Good morning! Moving forward, we go past the Flood. The world as we know it was formed partly through this cataclysm. One of the side effects of the Flood is the elimination of the physical location of the Garden of Eden and any other locations (like Nod) from the first chapters of Genesis. So, no, that social media post that claims someone found the Garden of Eden is most likely not right—the destruction of a year under water most likely eliminated any measurable trace.
What do we have in Genesis 9?
First, we have the establishment of God’s covenant with humanity not to destroy it all by a Flood again. It seems that people have misunderstood this covenant to say that there would never be any judgment, but God is not going to simply ignore sin. He is a righteous God and must deal with sin.
That His judgment could come some other way seems to slip our grasp. It might be worth reading 2 Peter 3:1-7
Another intriguing point of these chapters is that they raise the first prohibition on murder on a wide-scale. It’s couple with declaring animals allowable for food—but certainly this is not just about avoiding cannibalism.
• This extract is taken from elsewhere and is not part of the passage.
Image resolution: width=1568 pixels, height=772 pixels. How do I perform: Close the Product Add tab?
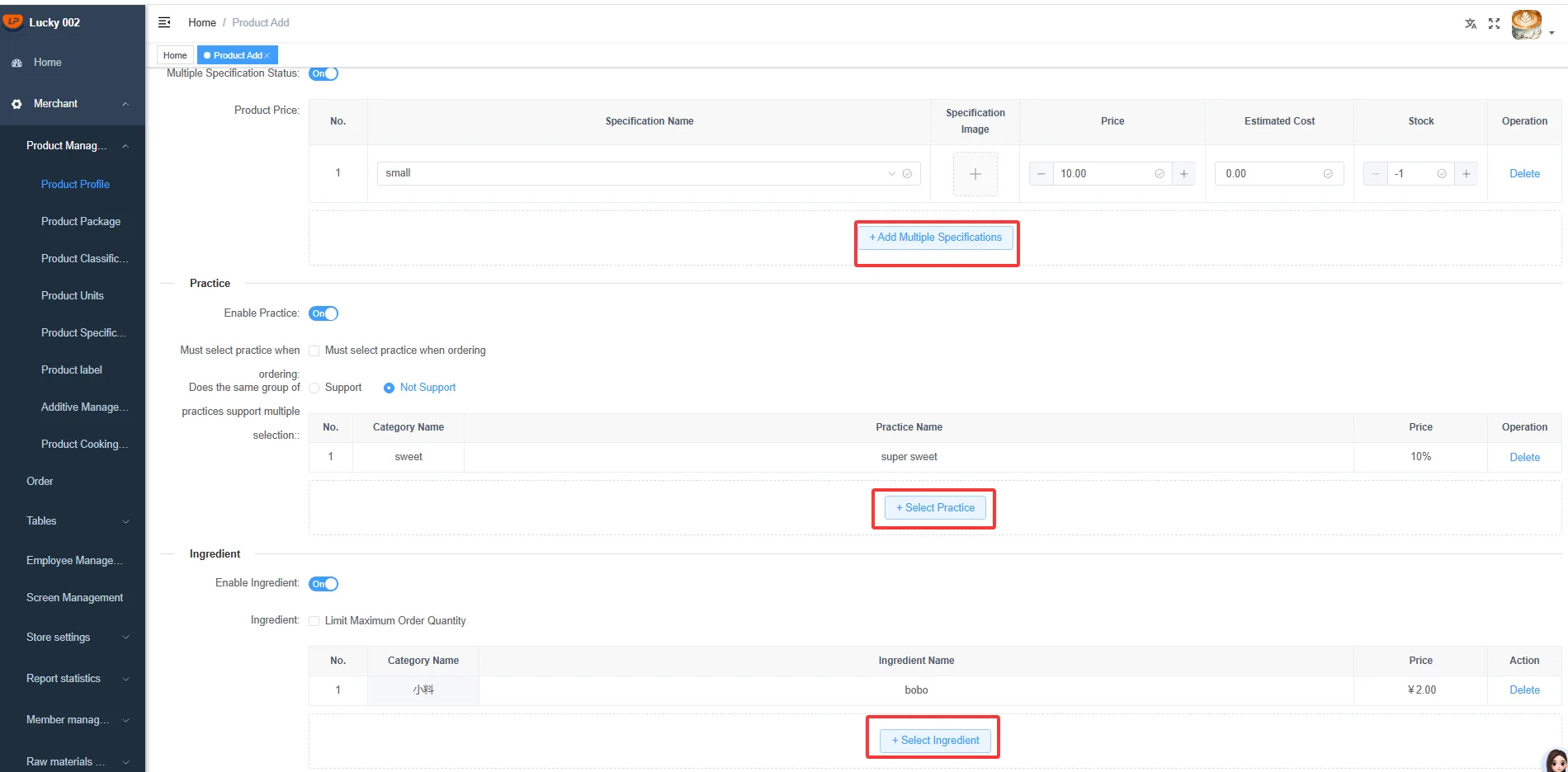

I w0uld suggest that God is restricting the punishment mankind should mete out on others for their sin—even today, we often decide to be like God in judgment rather than like God in knowledge. Which makes our judgment somewhat suspect, true?
The other story in Genesis 9 needs a brief mention and a clear statement. Noah plants a vineyard, then becomes intoxicated from drinking the wine that results. There’s not much to discuss here—some arguments are made that he meant to make wine, others that he didn’t, usually in the name of trying to keep him righteous—it’s clear that drunkenness is a problem. You should not get drunk.
The two issues that we need to learn from that section are these:
1. What is our reaction to those whose sin has overtaken them? Do we point and laugh? Or do we help cover their shame (not ‘cover-up’ their sin, Noah’s drunkenness was obviously not kept secret) and work for redemption later?
2. The other idea that has arisen from this passage is one of the worst theological ideas to be put forth. Unlike some ideas, like anti-supernaturalism, that claim the Word of God is inaccurate, this one comes from misunderstanding and thereby misapplying what the Word of God says. There was a time when the curse pronounced over Ham and Canaan was interpreted as resulting in their descendants deserving slavery, and then taking Genesis 10 into account, connecting that with the practice of slavery based on racial heritage.
That’s wrong. It’s wrong on many levels (I’d suggest any person thinking they can “own” another person is wrong), but let’s keep this one focused. First, there is a misapplication of generational responsibility for sin. Second, there’s a mistaken assumption that anyone in the recent world has a pure enough heritage to be only from one of the three sons of Noah instead of intermingled. Finally, such a view directly conflicts with Galatians 3:28-29.
In short, it was bad theology generated to justify wicked behavior. Unfortunately, the echoes of the idea linger to this day. Mankind is all descended from those first two made in the image of God. Hold on to that the next time someone posits the superiority of one skin color over another.
Then we hit Genesis 10—it’s frequently called the Table of Nations and describes the spread of humanity after the Flood. It’s likely a summary that precedes the driving events of Genesis 11, but it’s also possible that the Babel story focuses on one group and the effects are wide ranging.